Elgar began sketching the score of Gerontius during the summer of 1899, when he, his wife Alice and daughter Carice were living at Craeg Lea, Malvern Wells. At the time too, the Elgars had use of a country cottage - Birchwood Lodge at Storridge - where the composer was able to escape into greater solitude to work on his oratorio. Some of The Dream is also believed to have been composed when Elgar cycled to a favourite spot beside the Teme near Knightwick and Ankerdine.

Cardinal Newman's Gerontius was obviously a great inspiration to him.

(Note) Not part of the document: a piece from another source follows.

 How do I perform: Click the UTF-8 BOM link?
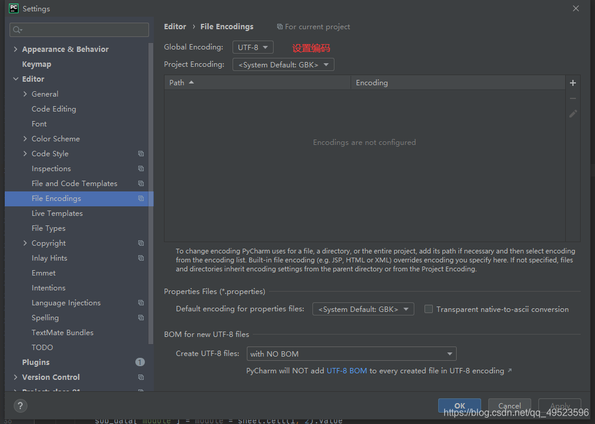[347, 370]
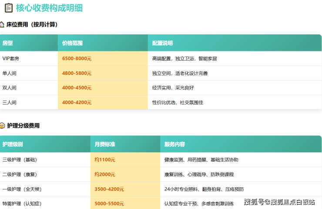Click the 6500-8000元 price cell

pos(77,58)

He told a family friend: "The poem has been soaking in my mind for at least eight years."

Throughout the glorious summer of 1900, Elgar worked at Birchwood on correcting proofs and in finalising the full score including the magnificent climactic chorus Praise to the Holiest.

The fateful day of the dreadful first performance was October 3, 1900, at Birmingham Town Hall. As Elgar biographer Michael Kennedy has written: "It was the most famous, or notorious, bad performance in the history of English music."

The chorus were given too short a time to learn the work and, after one rehearsal, they were ticked off by Elgar in front of the orchestra. He said it all sounded "no better than a drawing-room ballad." Alice Elgar wrote in her diary the same day: "Chorus dull and wretched."

The great German conductor Hans Richter also failed to assimulate the score fully, and not only were he and the chorus ill-equipped to do do justice to the masterpiece but two of the three soloists were also well below par on the day. Tenor Edward Lloyd, two months off retiring from the concert platform, was a lack-lustre Gerontius, while the bass Harry Plunkett Greene sang flat for most of the time. Only mezzo-soprano Marie Brema seems to have redeemed the affair.

Elgar expressed his bitterness in astonishing terms in a letter to a friend: "Providence denies me a decent hearing for my work so I submit - I always said God was against art and I still believe it. Anything obscene or trivial is blessed in this world and has a reward. I ask for no reward - only to live and to hear my work. I still hear it in my heart and in my head so I must be content."

Just over a year later, however, despair had turned to triumph for Elgar when Gerontius was superbly performed, not in Britain but at Dusseldorf. The audience gave the oratorio rapturous ovations and it also won lavish praise from German composer Richard Strauss who immediately became a great friend and promoter of Elgar and his music.

A second performance at Dusseldorf a few months later was an equal success. Alice Elgar sent a postcard to daughter Carice: "A most splendid evening. Beautiful performance and received with rapture. Father shouted for again and again."

Then came further joy for Elgar with the fine performance of Gerontius in his beloved Worcester at the Three Choirs Festival of 1902 when he was at the rostrum.

Berrow's Journal of September 13, 1902 declared: "It must have been peculiarly gratifying for Mr Elgar to witness the large concourse of people that came to hear his Dream of Gerontius.

"Already in its short life the work has received the approval of two nations, and its acceptance without reservation by the people of Germany, the most truly musical of people, at once stamped the work as of unusual character. The approval of the composer's native city was alone wanting to complete the sum of approbation. This has now been accorded in the rapturous response to the fine performance at our musical festival this week."

The soloists were mezzo-soprano Muriel Foster, tenor John Coates and bass Harry Plunkett Greene who, of course, sang in the woeful first performance.

From the 1902 Three Choirs Festival onwards, The Dream came to be recognised as the great masterwork that it is and, as we know, it now commands a firm place in the world's choral repertoire.

6 Birmingham is to be the scene of two prestigious centenary performances of The Dream on the evenings of Tuesday and Wednesday, October 3 and 4. The City of Birmingham Symphony Orchestra and Chorus under conductor Sakari Oramo will be performing the masterpiece in Symphony Hall, and the international line-up of soloists will include one of the world's greatest mezzo-sopranos of our time, Anne Sofie Von Otter.